Housing minister Alok Sharma has been told face to face that he should rethink the government's plans to cap security deposits to one month’s rent.
Richard Lambert, chief executive of the National Landlords' Association, met with Sharma and pressed him to scrap the plans that will form part of the draft Tenants’ Fees Bill, announced earlier this year in the Queen’s Speech.
Data derived from over 20,000 tenancy contracts created using the NLA’s website indicates that the average deposit - of those landlords taking a deposit - is currently 4.92 weeks’ rent. There is no evidence to suggest that landlords are charging unnecessarily high security deposits.
The NLA believes that imposing an arbitrary cap on security deposits of one month’s rent would have unintended consequences, which could be damaging to certain groups of prospective tenants.
It could also have the counter-productive effect of reducing some households’ abilities to secure suitable accommodation in the sector.

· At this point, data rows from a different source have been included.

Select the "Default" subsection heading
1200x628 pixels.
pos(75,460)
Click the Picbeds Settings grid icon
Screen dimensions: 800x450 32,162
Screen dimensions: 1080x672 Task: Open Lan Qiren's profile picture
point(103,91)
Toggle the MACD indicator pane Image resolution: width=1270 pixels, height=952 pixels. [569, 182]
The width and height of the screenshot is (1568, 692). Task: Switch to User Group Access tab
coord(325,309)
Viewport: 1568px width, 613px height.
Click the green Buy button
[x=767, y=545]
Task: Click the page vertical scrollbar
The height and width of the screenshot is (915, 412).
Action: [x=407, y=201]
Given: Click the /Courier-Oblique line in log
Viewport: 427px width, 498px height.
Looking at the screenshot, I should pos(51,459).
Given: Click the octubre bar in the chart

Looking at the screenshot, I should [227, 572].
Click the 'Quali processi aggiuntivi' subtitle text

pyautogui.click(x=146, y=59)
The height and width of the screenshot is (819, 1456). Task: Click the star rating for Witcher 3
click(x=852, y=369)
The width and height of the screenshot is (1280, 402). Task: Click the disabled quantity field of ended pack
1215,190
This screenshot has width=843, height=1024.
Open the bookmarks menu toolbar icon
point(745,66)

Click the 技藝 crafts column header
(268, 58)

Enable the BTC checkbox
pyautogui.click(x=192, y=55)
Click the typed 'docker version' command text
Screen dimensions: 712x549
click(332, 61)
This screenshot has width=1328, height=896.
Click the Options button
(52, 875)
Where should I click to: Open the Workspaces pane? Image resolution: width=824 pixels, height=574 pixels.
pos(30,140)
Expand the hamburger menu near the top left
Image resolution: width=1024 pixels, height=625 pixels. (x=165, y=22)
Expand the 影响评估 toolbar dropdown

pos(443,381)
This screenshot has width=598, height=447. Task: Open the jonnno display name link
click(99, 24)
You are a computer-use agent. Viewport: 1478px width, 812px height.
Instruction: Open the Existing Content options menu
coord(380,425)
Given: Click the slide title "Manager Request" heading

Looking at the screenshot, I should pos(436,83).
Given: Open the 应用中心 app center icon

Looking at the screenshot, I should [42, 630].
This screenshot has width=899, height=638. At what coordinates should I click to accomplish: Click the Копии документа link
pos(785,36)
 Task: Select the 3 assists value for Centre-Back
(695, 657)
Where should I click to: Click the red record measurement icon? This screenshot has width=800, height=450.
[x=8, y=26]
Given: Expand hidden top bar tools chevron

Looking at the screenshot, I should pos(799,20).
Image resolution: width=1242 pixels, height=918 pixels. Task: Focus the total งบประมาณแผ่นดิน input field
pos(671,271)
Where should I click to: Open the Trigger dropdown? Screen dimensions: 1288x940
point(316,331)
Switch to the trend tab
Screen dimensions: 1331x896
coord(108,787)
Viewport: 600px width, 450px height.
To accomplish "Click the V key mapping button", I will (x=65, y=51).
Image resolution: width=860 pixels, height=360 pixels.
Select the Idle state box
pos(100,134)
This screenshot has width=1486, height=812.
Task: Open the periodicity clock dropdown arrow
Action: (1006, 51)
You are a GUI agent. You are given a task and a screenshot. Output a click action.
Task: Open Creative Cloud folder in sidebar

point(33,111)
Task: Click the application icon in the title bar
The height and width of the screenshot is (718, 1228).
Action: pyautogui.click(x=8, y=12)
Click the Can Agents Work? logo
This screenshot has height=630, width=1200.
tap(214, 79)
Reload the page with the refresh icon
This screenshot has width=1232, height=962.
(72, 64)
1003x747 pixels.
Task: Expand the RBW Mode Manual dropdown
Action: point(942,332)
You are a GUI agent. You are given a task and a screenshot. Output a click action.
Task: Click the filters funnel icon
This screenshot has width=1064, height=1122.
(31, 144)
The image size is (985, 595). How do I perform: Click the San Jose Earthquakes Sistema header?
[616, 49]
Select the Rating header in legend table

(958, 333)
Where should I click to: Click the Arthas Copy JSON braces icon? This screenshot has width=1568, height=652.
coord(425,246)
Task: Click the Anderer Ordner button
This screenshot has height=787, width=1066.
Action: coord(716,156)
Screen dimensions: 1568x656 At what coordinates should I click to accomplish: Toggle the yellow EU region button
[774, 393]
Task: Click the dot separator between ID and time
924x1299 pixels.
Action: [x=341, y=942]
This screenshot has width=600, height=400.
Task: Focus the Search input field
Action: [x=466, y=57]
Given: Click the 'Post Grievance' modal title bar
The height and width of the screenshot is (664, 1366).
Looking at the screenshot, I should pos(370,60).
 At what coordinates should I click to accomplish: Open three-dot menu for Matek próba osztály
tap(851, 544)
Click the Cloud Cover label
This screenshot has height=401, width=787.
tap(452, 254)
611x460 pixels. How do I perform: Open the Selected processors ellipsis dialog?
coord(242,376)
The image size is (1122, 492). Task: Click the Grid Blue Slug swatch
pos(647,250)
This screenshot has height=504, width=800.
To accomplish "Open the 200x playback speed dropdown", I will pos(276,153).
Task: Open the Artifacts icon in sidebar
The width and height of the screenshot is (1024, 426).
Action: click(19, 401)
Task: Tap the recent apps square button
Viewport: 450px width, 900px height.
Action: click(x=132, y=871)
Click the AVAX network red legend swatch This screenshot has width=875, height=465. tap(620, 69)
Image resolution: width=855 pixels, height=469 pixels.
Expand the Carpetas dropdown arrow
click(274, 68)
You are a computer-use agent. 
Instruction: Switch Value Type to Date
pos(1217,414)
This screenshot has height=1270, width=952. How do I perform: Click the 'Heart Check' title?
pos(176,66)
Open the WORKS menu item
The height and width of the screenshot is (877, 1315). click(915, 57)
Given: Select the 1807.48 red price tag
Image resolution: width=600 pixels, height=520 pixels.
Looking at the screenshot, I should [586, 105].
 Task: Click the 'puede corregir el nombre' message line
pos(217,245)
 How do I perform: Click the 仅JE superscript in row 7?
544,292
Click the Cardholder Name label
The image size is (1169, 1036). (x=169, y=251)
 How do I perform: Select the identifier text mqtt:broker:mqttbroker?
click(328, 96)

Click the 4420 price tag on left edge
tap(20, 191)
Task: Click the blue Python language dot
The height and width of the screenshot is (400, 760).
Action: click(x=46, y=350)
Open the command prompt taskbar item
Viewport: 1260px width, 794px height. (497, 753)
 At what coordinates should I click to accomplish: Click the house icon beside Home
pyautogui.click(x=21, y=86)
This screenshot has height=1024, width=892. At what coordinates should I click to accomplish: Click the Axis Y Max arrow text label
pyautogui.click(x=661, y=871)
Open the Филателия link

The NLA Quarterly Research Panel recently found that almost a third of landlords had experienced property damage due to the actions of a tenant in the last 12 months.
This was higher for landlords who let to housing allowance claimants (53% per cent) and recipients of other benefits (56 per cent).
The association says that if landlords operating in certain markets are not confident in their ability to mitigate the financial impact that the higher likelihood of property damage could entail then they may move away from offering properties to the 'riskier' tenant groups.
It adds that while not the intention, the government’s plans for imposing this one-month cap on security deposits could also reduce landlords’ willingness to accept tenants’ requests to modify tenancy conditions and agreements.
An example would be to allow tenants to keep pets at the property. A one month’s rent cap would reduce landlords’ willingness to allow pets by removing their flexibility to take a higher deposit to cover for pet damage. Previous research from the NLA showed that almost half (47 per cent) were unwilling to allow pets, with 41 per cent of those citing the reason as potential property damage.
Instead of this cap, the NLA says the upcoming draft Tenants’ Fees Bill should be used to provide more innovative solutions that appreciate the reasons landlords require deposits, while also improving tenants’ ability to move around in the sector.
For example, it suggests the government should be looking to allow passporting of undisputed deposits between tenancies and providing funding for Government-backed deposit schemes to help vulnerable people.